In exact form, please repeat the records from their opening line down to the line with "You are a computer-use agent. The height", including that line.

(Beginning of RECORD EXTRACTS)

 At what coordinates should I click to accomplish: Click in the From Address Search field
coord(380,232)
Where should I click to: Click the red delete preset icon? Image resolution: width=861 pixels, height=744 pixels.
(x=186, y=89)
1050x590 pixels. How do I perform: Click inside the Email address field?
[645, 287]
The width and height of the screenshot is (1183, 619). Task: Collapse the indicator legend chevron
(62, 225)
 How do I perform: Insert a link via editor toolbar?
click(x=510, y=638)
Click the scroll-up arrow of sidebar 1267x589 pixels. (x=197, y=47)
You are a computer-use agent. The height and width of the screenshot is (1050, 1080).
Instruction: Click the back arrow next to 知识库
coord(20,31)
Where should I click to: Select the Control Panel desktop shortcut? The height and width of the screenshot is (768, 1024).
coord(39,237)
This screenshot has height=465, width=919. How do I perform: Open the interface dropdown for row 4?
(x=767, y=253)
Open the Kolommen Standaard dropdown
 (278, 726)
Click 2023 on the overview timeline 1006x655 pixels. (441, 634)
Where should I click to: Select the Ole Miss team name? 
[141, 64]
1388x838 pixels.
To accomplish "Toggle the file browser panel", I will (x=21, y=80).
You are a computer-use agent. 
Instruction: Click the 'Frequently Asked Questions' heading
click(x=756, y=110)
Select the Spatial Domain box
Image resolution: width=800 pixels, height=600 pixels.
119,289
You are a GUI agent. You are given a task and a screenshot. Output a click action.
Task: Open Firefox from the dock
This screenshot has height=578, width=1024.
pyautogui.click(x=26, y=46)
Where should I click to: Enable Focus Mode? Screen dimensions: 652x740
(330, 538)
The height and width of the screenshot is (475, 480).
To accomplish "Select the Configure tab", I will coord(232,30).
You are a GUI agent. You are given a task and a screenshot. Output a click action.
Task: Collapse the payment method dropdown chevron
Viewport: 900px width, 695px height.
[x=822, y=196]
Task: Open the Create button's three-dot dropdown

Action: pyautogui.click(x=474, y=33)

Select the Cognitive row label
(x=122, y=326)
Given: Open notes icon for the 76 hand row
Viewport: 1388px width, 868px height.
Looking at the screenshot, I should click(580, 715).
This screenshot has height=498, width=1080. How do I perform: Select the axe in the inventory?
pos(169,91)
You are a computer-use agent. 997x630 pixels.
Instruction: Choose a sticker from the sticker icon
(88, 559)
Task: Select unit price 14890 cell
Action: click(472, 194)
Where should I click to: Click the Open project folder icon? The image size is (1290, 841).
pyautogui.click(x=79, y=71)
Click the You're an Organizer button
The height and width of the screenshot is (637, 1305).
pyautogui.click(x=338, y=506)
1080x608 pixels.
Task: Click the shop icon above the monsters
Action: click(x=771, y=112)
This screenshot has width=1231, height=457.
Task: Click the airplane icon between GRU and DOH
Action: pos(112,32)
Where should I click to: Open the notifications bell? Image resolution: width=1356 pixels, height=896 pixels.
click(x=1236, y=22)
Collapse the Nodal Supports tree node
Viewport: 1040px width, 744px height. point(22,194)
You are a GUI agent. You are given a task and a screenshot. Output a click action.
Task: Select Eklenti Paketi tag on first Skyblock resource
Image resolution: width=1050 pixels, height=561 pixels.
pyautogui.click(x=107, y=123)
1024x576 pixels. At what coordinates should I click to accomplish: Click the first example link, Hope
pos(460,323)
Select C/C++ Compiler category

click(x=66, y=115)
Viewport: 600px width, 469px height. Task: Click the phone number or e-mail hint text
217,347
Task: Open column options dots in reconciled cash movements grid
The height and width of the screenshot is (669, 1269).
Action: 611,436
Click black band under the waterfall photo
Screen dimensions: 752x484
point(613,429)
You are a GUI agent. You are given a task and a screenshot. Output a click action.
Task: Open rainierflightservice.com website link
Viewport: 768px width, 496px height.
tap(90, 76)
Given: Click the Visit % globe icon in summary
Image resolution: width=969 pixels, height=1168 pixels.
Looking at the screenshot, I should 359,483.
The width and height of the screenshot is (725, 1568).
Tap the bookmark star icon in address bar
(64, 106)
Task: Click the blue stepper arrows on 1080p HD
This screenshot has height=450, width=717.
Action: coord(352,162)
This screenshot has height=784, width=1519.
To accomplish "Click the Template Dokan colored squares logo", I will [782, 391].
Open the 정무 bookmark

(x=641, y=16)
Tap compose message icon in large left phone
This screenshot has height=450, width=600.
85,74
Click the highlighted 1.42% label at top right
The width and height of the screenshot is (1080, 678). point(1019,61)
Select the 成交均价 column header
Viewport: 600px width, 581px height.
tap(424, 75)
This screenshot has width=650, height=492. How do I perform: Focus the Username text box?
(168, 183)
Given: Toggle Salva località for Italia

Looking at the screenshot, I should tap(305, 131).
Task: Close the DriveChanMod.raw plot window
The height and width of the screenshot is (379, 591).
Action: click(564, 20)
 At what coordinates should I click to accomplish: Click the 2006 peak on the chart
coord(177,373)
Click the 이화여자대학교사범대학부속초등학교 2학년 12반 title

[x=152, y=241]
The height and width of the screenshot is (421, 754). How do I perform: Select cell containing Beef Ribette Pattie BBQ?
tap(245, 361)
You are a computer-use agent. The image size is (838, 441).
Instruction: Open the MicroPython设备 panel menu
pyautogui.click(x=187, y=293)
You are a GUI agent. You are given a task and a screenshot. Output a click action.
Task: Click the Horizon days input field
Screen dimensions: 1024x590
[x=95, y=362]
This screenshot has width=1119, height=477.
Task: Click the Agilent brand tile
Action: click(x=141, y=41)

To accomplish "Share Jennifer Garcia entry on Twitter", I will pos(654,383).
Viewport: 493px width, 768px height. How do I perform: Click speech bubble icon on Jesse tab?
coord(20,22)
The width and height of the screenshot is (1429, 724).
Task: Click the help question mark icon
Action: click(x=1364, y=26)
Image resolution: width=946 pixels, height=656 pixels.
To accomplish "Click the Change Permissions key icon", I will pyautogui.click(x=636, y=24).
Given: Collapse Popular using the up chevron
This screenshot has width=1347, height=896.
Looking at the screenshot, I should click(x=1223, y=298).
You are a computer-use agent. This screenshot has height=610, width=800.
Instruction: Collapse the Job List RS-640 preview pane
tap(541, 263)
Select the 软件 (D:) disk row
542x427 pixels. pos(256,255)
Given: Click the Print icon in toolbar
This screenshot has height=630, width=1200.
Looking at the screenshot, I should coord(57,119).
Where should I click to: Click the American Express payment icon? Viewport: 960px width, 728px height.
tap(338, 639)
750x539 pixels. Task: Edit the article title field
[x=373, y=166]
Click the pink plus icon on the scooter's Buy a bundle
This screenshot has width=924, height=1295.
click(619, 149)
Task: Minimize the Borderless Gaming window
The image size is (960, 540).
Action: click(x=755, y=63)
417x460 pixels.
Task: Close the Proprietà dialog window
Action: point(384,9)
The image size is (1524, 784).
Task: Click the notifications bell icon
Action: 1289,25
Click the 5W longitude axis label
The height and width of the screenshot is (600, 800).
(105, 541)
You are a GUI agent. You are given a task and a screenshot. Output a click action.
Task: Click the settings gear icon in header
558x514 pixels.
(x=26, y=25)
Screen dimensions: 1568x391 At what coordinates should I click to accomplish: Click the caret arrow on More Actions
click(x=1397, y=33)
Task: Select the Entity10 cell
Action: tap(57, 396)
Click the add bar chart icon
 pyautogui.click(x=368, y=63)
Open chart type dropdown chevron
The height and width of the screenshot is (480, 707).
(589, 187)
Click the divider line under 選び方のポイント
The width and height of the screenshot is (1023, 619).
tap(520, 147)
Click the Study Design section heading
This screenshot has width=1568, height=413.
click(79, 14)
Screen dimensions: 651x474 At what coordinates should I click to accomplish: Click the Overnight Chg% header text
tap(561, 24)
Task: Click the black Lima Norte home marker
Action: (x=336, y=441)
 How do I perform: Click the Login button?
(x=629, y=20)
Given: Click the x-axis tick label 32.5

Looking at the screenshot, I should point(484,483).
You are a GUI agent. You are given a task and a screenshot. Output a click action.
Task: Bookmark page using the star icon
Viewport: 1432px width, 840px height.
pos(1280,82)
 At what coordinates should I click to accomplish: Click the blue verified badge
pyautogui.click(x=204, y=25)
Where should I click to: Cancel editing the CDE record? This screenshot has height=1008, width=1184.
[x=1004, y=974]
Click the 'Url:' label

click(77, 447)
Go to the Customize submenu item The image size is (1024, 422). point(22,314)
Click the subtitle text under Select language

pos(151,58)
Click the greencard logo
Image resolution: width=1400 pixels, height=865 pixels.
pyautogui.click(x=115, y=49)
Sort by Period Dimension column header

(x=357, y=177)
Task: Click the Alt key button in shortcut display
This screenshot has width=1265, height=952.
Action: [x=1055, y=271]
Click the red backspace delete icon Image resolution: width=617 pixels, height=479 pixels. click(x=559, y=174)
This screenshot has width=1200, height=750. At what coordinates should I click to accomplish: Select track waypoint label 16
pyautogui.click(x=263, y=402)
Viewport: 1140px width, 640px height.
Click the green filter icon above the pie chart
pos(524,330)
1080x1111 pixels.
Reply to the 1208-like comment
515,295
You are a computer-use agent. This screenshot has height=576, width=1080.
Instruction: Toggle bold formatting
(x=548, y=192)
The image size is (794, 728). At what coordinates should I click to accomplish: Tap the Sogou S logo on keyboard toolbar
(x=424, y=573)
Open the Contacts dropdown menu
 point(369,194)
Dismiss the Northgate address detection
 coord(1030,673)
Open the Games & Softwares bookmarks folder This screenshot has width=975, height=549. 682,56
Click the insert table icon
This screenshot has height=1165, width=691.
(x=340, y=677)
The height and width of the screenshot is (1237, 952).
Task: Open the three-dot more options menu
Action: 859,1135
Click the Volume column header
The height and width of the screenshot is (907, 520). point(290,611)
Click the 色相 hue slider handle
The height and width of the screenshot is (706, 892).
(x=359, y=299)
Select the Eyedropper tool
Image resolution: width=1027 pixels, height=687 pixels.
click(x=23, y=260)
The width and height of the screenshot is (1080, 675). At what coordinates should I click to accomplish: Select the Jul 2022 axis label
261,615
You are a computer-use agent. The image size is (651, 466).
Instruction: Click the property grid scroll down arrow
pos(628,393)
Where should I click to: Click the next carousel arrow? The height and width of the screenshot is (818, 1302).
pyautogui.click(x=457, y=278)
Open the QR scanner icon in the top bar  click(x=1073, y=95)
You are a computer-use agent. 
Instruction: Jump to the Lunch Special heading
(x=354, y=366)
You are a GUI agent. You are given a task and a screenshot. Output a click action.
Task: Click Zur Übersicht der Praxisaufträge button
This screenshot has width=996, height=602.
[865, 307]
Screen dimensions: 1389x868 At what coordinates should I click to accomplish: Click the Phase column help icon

(End of RECORD EXTRACTS)

- OUTPUT:
 At what coordinates should I click to accomplish: Click in the From Address Search field
coord(380,232)
Where should I click to: Click the red delete preset icon? Image resolution: width=861 pixels, height=744 pixels.
(x=186, y=89)
1050x590 pixels. How do I perform: Click inside the Email address field?
[645, 287]
The width and height of the screenshot is (1183, 619). Task: Collapse the indicator legend chevron
(62, 225)
 How do I perform: Insert a link via editor toolbar?
click(x=510, y=638)
Click the scroll-up arrow of sidebar 1267x589 pixels. (x=197, y=47)
You are a computer-use agent. The height and width of the screenshot is (1050, 1080).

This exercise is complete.